[Records for locating described items]
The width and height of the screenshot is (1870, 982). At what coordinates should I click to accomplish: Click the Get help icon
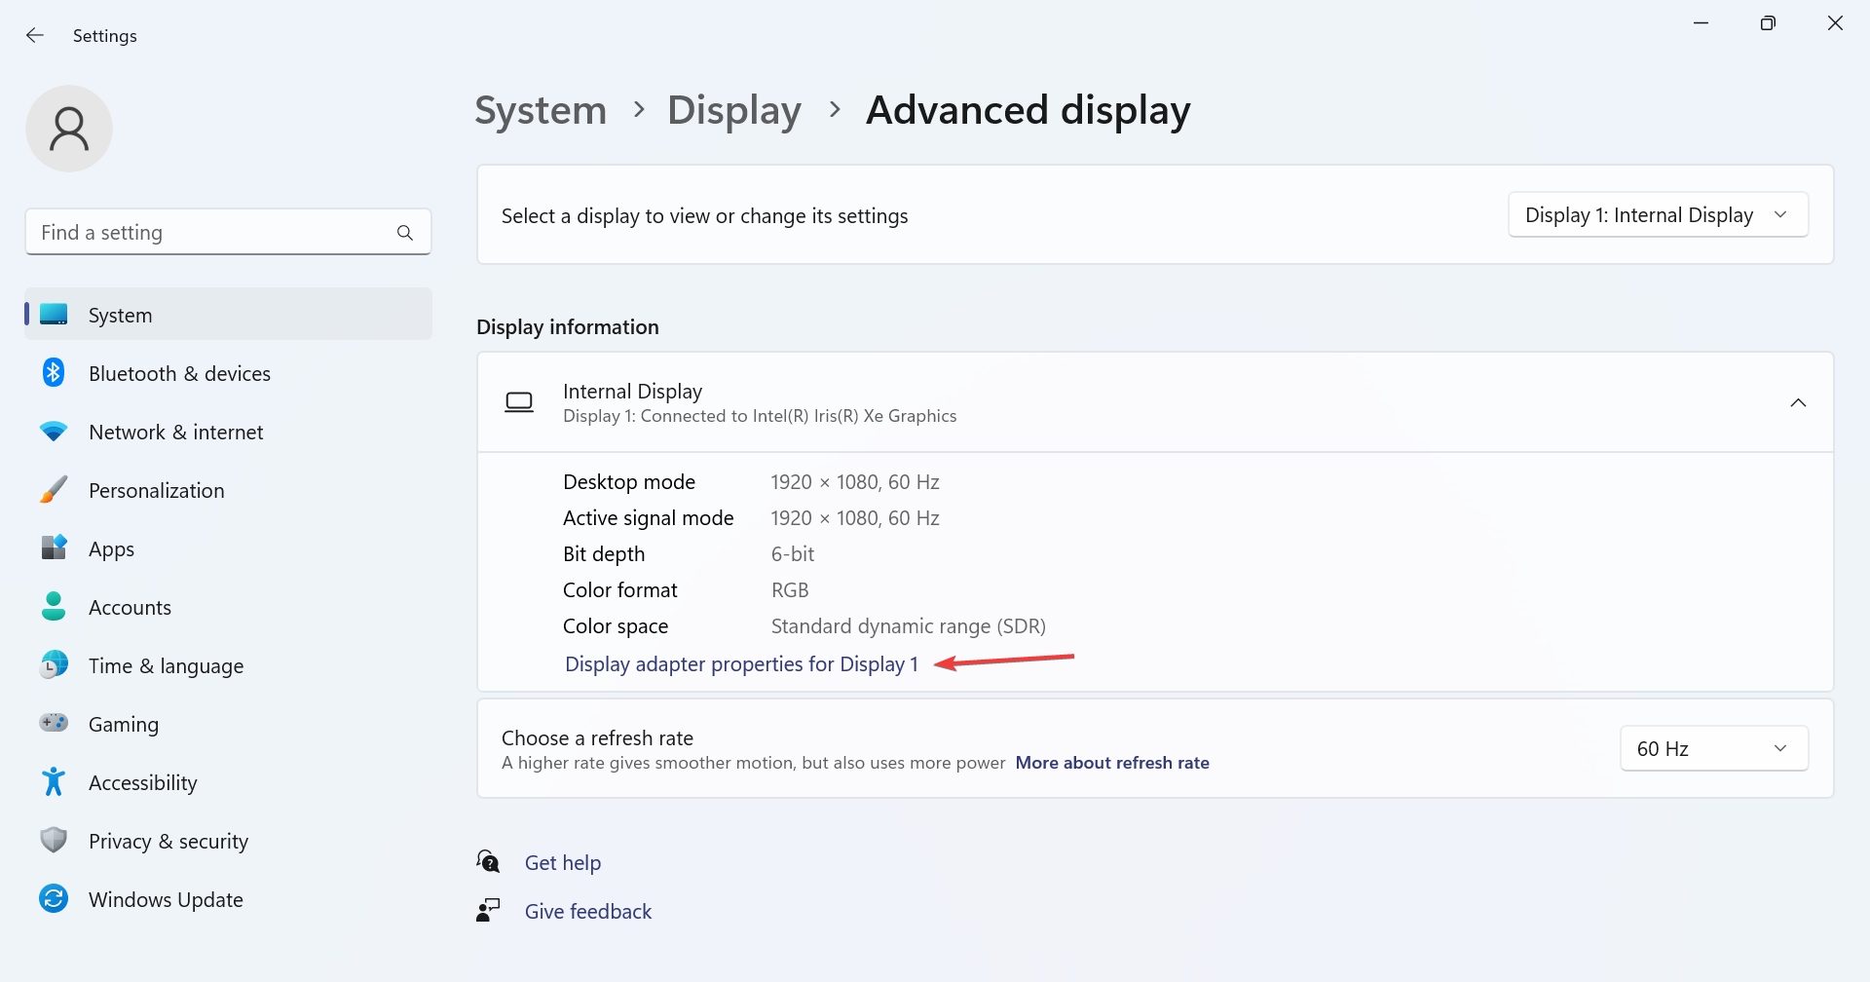coord(488,861)
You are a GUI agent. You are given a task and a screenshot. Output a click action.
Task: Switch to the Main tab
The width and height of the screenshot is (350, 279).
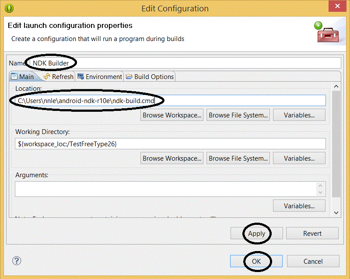pos(22,77)
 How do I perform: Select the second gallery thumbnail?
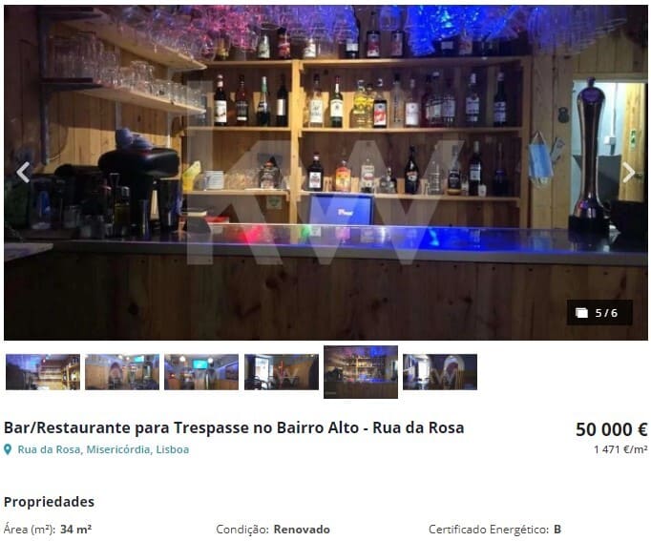pos(122,372)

*Task directions*.
Rewrite all the records, putting "image" in place of every "screenshot" and leaving everything else untouched. Omit the pictures from your answer.

*Exercise result*.
The width and height of the image is (1870, 982). At what coordinates should I click to accomplish: Click the Get help icon
coord(488,861)
You are a GUI agent. You are given a task and a image. Output a click action.
Task: Switch to the Main tab
The width and height of the image is (350, 279).
pos(22,77)
 How do I perform: Select the second gallery thumbnail?
pos(122,372)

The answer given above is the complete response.